DATA EXCERPTS —
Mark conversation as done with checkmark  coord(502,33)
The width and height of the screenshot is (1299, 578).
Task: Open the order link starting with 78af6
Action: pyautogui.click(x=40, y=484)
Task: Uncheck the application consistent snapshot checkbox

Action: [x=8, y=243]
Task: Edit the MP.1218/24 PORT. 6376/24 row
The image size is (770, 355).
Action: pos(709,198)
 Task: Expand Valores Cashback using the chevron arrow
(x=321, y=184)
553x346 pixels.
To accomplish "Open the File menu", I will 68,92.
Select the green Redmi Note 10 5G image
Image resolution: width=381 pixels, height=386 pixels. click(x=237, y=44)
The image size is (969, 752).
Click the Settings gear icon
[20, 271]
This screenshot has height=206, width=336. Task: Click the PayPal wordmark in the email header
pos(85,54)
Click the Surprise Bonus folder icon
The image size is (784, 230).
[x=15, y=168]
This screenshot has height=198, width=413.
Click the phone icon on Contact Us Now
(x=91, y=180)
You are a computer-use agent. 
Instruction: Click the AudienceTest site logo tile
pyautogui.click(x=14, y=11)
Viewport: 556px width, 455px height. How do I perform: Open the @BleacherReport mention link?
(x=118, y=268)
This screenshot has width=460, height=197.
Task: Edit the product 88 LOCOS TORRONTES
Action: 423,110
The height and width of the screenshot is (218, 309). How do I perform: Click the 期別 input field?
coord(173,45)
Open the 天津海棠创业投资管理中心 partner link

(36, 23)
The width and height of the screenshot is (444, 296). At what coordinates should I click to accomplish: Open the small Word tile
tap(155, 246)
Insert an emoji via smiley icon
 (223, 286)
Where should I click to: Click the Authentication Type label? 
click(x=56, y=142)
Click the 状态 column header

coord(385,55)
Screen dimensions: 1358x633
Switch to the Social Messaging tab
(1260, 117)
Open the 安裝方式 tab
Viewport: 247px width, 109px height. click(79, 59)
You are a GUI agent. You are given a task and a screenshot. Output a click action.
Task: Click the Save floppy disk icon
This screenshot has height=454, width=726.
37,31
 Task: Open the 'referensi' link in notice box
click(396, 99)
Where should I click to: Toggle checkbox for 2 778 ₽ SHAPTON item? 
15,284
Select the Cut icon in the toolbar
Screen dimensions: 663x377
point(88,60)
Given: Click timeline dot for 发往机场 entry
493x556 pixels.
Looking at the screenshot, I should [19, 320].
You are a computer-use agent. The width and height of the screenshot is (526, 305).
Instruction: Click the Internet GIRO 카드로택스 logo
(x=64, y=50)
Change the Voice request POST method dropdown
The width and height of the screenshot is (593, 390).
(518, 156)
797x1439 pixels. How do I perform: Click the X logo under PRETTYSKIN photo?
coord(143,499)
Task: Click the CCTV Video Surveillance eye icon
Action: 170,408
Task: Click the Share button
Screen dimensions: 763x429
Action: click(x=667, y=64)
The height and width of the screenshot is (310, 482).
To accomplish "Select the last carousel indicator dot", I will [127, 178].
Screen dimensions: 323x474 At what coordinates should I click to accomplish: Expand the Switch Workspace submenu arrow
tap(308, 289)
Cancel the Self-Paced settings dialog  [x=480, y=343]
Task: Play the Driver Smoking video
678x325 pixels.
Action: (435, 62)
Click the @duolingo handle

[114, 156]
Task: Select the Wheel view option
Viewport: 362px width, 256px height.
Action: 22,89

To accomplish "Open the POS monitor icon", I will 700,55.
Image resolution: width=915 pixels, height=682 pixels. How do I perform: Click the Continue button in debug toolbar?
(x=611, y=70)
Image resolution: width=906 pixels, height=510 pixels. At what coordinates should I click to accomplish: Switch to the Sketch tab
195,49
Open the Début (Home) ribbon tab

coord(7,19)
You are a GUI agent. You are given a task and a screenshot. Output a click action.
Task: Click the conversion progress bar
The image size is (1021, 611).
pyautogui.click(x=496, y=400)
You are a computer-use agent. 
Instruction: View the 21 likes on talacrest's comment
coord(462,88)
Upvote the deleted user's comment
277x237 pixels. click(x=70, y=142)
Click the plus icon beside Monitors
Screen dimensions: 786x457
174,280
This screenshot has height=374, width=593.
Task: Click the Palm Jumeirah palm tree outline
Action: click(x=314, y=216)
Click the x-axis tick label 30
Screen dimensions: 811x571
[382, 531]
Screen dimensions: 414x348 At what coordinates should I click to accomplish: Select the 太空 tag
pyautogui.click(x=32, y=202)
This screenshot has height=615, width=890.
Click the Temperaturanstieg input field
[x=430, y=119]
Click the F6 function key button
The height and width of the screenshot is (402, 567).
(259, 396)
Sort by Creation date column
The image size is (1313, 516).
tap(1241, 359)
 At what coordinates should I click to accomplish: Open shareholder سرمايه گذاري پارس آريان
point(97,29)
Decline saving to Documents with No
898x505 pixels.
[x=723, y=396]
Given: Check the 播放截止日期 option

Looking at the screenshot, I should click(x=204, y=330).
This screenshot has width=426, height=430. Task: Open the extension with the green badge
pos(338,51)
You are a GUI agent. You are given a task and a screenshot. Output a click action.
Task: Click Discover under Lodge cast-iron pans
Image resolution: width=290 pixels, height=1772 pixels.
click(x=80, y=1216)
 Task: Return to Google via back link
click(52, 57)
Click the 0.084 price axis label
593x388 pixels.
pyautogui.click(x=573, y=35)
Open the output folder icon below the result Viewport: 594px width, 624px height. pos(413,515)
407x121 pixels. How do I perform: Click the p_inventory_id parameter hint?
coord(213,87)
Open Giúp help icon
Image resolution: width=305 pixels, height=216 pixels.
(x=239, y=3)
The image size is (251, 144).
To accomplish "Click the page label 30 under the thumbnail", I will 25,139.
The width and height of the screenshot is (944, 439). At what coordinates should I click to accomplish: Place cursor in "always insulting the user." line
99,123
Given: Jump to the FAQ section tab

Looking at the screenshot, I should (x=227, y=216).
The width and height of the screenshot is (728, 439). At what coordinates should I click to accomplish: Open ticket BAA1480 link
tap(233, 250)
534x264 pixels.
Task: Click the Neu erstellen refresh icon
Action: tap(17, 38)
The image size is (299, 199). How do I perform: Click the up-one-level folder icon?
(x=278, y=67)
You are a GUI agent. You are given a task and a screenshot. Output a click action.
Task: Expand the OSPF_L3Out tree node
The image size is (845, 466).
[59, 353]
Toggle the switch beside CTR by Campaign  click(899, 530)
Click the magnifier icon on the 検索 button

TASK DIRECTIONS —
Transcribe exactly, please, the lines from the one with "Task: Return to Google via back link" to the last line of the entries above, ends included.

ANSWER SECTION —
 Task: Return to Google via back link
click(52, 57)
Click the 0.084 price axis label
593x388 pixels.
pyautogui.click(x=573, y=35)
Open the output folder icon below the result Viewport: 594px width, 624px height. pos(413,515)
407x121 pixels. How do I perform: Click the p_inventory_id parameter hint?
coord(213,87)
Open Giúp help icon
Image resolution: width=305 pixels, height=216 pixels.
(x=239, y=3)
The image size is (251, 144).
To accomplish "Click the page label 30 under the thumbnail", I will 25,139.
The width and height of the screenshot is (944, 439). At what coordinates should I click to accomplish: Place cursor in "always insulting the user." line
99,123
Given: Jump to the FAQ section tab

Looking at the screenshot, I should (x=227, y=216).
The width and height of the screenshot is (728, 439). At what coordinates should I click to accomplish: Open ticket BAA1480 link
tap(233, 250)
534x264 pixels.
Task: Click the Neu erstellen refresh icon
Action: tap(17, 38)
The image size is (299, 199). How do I perform: Click the up-one-level folder icon?
(x=278, y=67)
You are a GUI agent. You are given a task and a screenshot. Output a click action.
Task: Expand the OSPF_L3Out tree node
The image size is (845, 466).
[59, 353]
Toggle the switch beside CTR by Campaign  click(899, 530)
Click the magnifier icon on the 検索 button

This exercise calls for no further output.